Nos bastidores, aliados do presidente Luiz Inácio Lula da Silva passaram a defender a saída do senador Jaques Wagner (PT-BA) da liderança do governo no Senado Federal. A avaliação é que o parlamentar precisa se dedicar integralmente à apresentação de esclarecimentos sobre sua menção nas investigações que envolvem o Banco Master.
A decisão final, conforme fontes próximas, caberá ao próprio presidente e ao senador. Integrantes do governo, sob condição de anonimato, admitem que o afastamento poderia ter ocorrido antes, evitando que o Palácio do Planalto fosse arrastado para o desgaste político provocado pelo caso.
A expectativa no Executivo é que Wagner torne públicas as explicações sobre a quantia em dinheiro encontrada em um imóvel ligado ao líder governista. A operação policial, batizada de Compliance Zero, cumpre mandados de busca e apreensão e investiga supostas irregularidades envolvendo o senador.
Investigações da Polícia Federal apontam que Jaques Wagner teria atuado em benefício do Banco Master. Em uma das linhas de apuração, há registro de cobrança feita pelo enteado do senador a um gestor da instituição financeira, com a frase: “Amanhã vence os boletos”.
A PF também investiga se o parlamentar recebeu R$ 3,5 milhões e um apartamento de luxo localizado em Salvador, na Bahia. Além de Jaques Wagner, outras pessoas, como Augusto Lima, são alvos da nona fase da operação Compliance Zero.
Em nota oficial, a defesa do senador Jaques Wagner afirmou que ele não é réu, não foi denunciado e não foi acusado em nenhum processo relacionado aos fatos investigados.
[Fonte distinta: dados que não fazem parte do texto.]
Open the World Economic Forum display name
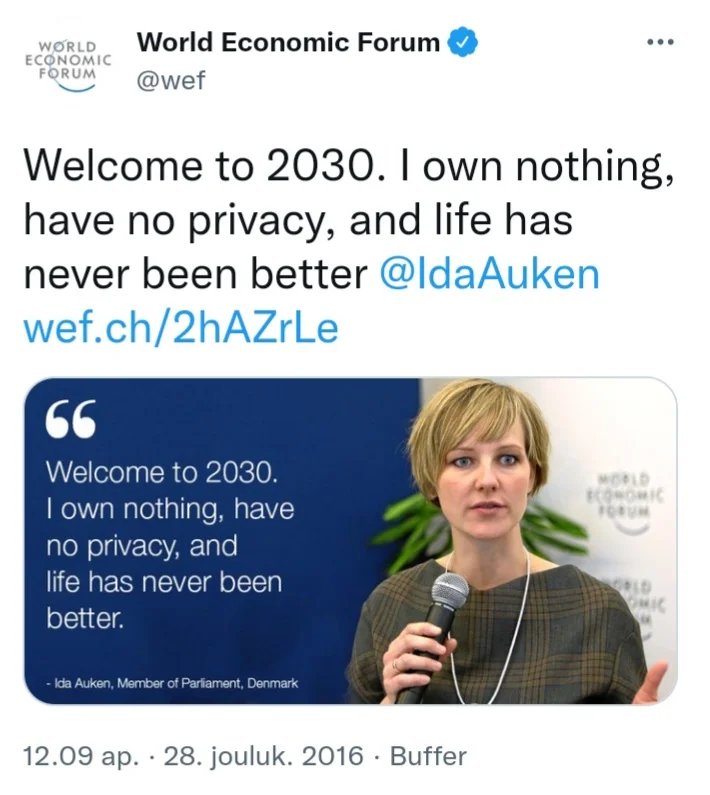 (287, 43)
O parlamentar, segundo a assessoria, acompanha com tranquilidade o andamento das investigações e mantém confiança na condução delas.
A defesa esclareceu ainda que o apartamento mencionado nunca fez parte do patrimônio do senador e que ele nega qualquer atuação em favor do Banco Master ou de outra instituição financeira. Sobre os valores em espécie apreendidos, a assessoria informou que o montante é resultado de diárias legais, declaradas e não utilizadas em missões internacionais oficiais.
Por fim, a nota reitera que o senador Jaques Wagner permanece à inteira disposição das autoridades para prestar quaisquer esclarecimentos, com a certeza de que a verdade prevalecerá.